Darüber hinaus sind mehr und mehr venezolanische Arbeiter gar nicht mehr offiziell organisiert, da der informelle Sektor in seinen Dimensionen mittlerweile den Formellen übertrifft. Über die Hälfte der arbeitenden Bevölkerung ist nicht in den kontrollierten Wirtschaftskreislauf eingebunden. Starke Parallelstrukturen haben sich etabliert, in die weder die CTV noch andere Gewerkschaften einzudringen vermögen.
Diese Entwicklung hat sogar zu einem ungewöhnlichen Bündnis aus Gewerkschaften und Arbeitgeberverbänden geführt, die ohne die Vermittlung der Regierung einen „Tisch des sozialen Dialoges“ ins Leben gerufen haben. Damit soll die wirtschaftliche Effizienz des Landes gesteigert und innerhalb von fünf Jahren die Armut deutlich gesenkt werden. Vor allem aber zeigt dieses „Bündnis für Arbeit“ die Befürchtung, Venezuela könnte noch weiter in die Anarchie abstürzen. Die kriminelle Gewalt, seit vielen Jahren ein zentrales Problem in den Großstädten, sickert aufs Land durch, wo beispielsweise vor einigen Wochen Tagelöhner einen Finca-Besitzer lynchten, nachdem sie sein Anwesen bereits wochenlang besetzt gehalten hatten.
Zur Ablenkung Außenpolitik
Präsident Chávez versucht derweil, die Unruhe im eigenen Land nach altem Muster mit Außenpolitik zu überspielen. Stolz gerierte er sich als Gastgeber der „Grupo de Tres“, die die drei Länder Venezuela, Kolumbien und Mexiko verbindet und kündigte den Beitritt Venezuelas zum Mercosur noch für das laufende Jahr an. Größere Sorgen sollte Chávez freilich der wachsende Widerstand der ArbeiterInnen und die schwindende Autorität der staatlichen Organe auf dem Land machen.

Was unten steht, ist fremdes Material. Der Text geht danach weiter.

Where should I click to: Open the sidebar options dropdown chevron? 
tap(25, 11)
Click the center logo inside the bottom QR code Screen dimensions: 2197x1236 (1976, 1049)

Doch auch wenn der demokratisch gewählte Präsident mit den caudillistischen Zügen sich wieder der Innenpolitik zuwendet, dürften sich die regierungskritischen Gewerkschaften noch einige Zeit die Zähne an ihm ausbeißen. Sollte der Ex-Fallschirmjäger nicht vorher mit einem Staatsstreich oder von der erbosten Bevölkerung aus dem Amt gejagt werden, regiert er noch bis zum 1. Januar 2007. Das hat Anfang April der Oberste Gerichtshof verfügt.